Required action — Show every line of the records below that contains the word "docker".

Supplied information —
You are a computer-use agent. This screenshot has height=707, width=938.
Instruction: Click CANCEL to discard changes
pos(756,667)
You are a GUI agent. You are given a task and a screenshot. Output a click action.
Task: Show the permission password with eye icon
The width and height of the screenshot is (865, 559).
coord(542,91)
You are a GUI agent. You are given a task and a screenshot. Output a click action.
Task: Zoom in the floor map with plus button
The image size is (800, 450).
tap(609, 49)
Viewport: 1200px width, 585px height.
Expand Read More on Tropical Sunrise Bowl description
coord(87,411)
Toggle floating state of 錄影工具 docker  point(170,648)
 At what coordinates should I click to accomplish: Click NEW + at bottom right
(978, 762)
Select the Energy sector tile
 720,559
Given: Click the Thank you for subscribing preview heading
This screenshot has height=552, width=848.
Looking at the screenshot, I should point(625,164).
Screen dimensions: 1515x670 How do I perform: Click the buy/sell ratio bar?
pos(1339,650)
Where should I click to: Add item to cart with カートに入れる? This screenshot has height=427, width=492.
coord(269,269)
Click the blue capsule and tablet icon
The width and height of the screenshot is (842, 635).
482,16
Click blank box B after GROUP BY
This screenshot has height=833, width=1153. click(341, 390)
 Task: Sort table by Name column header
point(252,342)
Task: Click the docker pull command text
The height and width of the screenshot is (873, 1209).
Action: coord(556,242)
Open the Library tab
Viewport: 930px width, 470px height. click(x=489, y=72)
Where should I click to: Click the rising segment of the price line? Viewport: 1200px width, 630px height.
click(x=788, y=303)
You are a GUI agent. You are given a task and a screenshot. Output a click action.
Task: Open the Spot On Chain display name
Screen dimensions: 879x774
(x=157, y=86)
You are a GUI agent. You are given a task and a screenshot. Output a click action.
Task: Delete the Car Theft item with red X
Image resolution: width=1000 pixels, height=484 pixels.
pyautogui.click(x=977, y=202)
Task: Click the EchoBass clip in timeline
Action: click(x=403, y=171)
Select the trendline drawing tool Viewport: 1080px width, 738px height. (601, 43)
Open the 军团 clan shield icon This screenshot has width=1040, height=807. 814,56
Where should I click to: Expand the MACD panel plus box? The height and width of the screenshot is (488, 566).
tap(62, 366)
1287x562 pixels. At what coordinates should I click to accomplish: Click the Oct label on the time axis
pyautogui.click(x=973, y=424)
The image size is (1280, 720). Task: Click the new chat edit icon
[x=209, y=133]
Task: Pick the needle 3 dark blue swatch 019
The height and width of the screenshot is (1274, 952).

Solution —
Toggle floating state of 錄影工具 docker  point(170,648)
Task: Click the docker pull command text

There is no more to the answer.